SET EXERCISE: Update the part of the forum thread that opens with the words containing "Hubby will be" and closes with "to all groups?": write it out in full, replacing "Hubby" with "My husband".

TEXT:
┄┄┄┄┄┄┄┄┄┄┄┄┄┄┄┄┄┄┄┄

# Moving to Dubai in 2015 - few questions



## dubai_ali (Dec 25, 2014)

lane: This will be me in a few months (well, coming from the UK so plane should be facing the other way ). We were out a few weeks ago on a recce and really enjoyed it. I've done a lot of background reading on here and other sites and thanks to the great advice we were able to hone in on the top areas we wanted to visit. We've decided on Old Town but probably have a short term let in one of the Downtown towers first. 

Hubby will be travelling quite a bit so I'll be on my own a large part of the week. As a woman in her 50's is there any advice anyone can give me on meeting new people? I will be looking for work after a while but initially I want to get us bedded in. I've looked on Meetup but a lot of the meeting seem to be common to all groups? 

There is so much to sort out I'm focusing on the small stuff . Can opened jars of herbs etc be shipped out? What about unopened bottles of shampoo, bubble bath etc? Especially with what Santa has brought today :xmasunwrap:. 

I've read that your furniture etc will get through customs quicker if you've left all the packing to the removals people. Does that mean they will pack everything (including aforementioned herbs!).

Is there anything you wish someone had told you before you came (general advice/what to bring etc?)

Thanks.


----------



## Leb2014 (Jan 25, 2015)

*Hey *

Hi dubai_ali,

I moved to dubai 18 months ago with my husband.

I'm not sure on the herbs etc but If there's anything else you would like advice on at any time I'm happy to help 
Good luck with the move


----------



## amanda72 (Jan 24, 2015)

I moved to Dubai 5 months ago with my husband and daughter. My advice is be ruthless with your packing. There is a whole list of things you are not allowed to bring and open packets of food or herbs is one of them. In fact we were told not to pack any food, cleaning products, we had to have bike wheels disinfected, We were not able to bring our rocking horse because it had a real horse hair tail and mane we were unable to take our antlers collection or antler light fitting! Go through your DVDs carefully, no religious pictures or nudes (however tasteful). We were told not to freight over a Childrens bible but to take it in our suitcase, go through your books and weed out anything that might me a customs official has an excuse to go through all of your stuff. You will be incredibly busy getting ready to pack and rent out your Uk home as well as getting things sorted here. Shipping is cheaper than air freight. You need a specialist removal company to do that and all the paperwork this end. you can buy everything you need in Dubai. If you haven't been here in the summer or even September and October it is really unpleasantly hot and humid. Do not move here in July or August all the expat communities are headed home.


----------



## TT365 (Oct 14, 2014)

I would also do a search on facebook (if you are on it, I am not but my wife is!) as there are a number of groups here both for Dubai as a whole or for individual areas, for example there is an Arabian Ranches ladies group that meets once a week and has sub groups such as walking, crafts etc etc which is a good way to get out and meet people.

┄┄┄┄┄┄┄┄┄┄┄┄┄┄┄┄┄┄┄┄

RECORDS SUPPLIED:
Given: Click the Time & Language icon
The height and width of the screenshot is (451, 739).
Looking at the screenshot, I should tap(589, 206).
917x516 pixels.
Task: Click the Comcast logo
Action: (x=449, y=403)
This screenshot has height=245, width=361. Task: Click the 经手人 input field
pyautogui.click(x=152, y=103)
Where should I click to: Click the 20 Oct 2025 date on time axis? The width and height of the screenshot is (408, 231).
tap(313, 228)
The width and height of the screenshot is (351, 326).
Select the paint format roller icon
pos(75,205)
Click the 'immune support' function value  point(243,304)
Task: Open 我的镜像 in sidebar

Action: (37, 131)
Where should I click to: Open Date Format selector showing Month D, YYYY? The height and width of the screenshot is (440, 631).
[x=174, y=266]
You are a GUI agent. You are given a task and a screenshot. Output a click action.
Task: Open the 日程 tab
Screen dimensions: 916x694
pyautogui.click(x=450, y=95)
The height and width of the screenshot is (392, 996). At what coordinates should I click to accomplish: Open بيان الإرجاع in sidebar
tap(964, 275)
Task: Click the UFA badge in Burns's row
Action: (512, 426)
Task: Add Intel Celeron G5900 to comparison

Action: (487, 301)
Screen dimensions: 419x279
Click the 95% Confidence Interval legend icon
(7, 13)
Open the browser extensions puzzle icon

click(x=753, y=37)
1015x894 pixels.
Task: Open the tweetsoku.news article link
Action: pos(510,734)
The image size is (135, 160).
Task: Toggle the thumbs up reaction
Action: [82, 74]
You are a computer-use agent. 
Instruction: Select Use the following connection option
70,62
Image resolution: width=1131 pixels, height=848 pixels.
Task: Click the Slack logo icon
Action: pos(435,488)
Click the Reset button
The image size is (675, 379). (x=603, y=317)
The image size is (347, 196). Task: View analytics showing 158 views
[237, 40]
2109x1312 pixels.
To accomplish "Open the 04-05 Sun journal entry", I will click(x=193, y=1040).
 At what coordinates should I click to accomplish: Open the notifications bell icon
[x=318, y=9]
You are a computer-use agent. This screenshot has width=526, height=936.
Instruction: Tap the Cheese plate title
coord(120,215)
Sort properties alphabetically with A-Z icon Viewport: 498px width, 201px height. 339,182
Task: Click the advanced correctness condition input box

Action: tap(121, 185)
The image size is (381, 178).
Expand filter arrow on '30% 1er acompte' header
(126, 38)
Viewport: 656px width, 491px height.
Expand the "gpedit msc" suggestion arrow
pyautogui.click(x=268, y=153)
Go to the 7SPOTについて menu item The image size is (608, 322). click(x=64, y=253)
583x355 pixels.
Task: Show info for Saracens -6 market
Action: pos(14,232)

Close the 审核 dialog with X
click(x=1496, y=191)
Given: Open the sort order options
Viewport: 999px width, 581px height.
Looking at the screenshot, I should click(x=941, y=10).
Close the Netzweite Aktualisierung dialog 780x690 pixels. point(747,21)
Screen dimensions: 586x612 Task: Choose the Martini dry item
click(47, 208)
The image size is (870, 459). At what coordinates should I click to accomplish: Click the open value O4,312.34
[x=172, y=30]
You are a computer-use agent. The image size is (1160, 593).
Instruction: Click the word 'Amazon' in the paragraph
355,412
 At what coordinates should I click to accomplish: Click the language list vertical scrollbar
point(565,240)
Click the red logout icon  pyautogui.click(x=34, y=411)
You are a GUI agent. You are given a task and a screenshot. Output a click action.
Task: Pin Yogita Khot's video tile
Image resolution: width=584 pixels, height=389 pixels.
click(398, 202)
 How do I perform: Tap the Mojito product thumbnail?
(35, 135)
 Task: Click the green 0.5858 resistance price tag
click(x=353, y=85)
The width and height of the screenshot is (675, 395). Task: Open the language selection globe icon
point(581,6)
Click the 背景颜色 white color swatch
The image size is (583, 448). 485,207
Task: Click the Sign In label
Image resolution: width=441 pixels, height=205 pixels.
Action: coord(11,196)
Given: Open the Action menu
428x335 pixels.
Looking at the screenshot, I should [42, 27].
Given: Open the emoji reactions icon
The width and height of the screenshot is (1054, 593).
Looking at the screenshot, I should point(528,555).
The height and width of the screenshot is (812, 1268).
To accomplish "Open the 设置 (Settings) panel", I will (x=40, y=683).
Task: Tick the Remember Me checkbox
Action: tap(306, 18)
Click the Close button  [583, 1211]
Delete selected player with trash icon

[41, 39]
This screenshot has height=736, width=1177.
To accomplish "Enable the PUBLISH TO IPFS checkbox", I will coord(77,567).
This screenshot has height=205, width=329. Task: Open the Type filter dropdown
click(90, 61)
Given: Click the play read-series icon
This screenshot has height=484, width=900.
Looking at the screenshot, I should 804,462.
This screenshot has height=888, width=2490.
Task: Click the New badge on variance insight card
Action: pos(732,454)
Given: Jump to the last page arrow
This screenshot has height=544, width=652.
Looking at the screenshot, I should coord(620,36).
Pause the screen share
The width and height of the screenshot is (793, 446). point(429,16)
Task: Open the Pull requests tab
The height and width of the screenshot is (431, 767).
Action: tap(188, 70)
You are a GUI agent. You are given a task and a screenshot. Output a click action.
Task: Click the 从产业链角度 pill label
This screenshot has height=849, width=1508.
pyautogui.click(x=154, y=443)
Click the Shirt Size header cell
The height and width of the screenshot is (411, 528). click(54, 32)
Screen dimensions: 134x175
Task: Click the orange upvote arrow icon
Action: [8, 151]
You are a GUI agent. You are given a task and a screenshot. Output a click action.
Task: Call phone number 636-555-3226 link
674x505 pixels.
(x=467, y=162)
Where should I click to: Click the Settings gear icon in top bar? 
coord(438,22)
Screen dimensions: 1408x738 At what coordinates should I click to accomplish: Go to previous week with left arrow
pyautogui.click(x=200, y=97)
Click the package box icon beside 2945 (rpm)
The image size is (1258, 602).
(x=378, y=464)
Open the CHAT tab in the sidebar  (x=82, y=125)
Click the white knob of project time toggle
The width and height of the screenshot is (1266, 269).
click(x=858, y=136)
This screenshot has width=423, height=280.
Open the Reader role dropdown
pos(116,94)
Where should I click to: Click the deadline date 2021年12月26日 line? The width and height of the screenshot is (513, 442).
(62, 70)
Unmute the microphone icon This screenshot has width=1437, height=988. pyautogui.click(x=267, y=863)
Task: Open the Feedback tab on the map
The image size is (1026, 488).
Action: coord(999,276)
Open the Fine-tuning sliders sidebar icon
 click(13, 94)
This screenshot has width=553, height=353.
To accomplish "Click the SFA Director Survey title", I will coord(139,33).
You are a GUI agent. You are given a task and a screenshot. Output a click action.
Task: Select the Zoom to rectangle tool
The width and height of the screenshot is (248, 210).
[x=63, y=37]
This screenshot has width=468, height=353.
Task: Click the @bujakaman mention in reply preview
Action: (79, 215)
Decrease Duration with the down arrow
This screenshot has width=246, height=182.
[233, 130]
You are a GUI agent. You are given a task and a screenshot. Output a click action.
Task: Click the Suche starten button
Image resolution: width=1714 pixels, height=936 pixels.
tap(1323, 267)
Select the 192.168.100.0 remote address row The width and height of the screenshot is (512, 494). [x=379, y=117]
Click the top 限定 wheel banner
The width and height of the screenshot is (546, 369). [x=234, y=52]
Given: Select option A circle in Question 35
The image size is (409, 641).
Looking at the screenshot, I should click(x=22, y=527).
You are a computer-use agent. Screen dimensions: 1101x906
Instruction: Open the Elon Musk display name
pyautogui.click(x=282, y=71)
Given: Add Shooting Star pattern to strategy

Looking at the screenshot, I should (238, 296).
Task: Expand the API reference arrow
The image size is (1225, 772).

┄┄┄┄┄┄┄┄┄┄┄┄┄┄┄┄┄┄┄┄

REPLY:
My husband will be travelling quite a bit so I'll be on my own a large part of the week. As a woman in her 50's is there any advice anyone can give me on meeting new people? I will be looking for work after a while but initially I want to get us bedded in. I've looked on Meetup but a lot of the meeting seem to be common to all groups?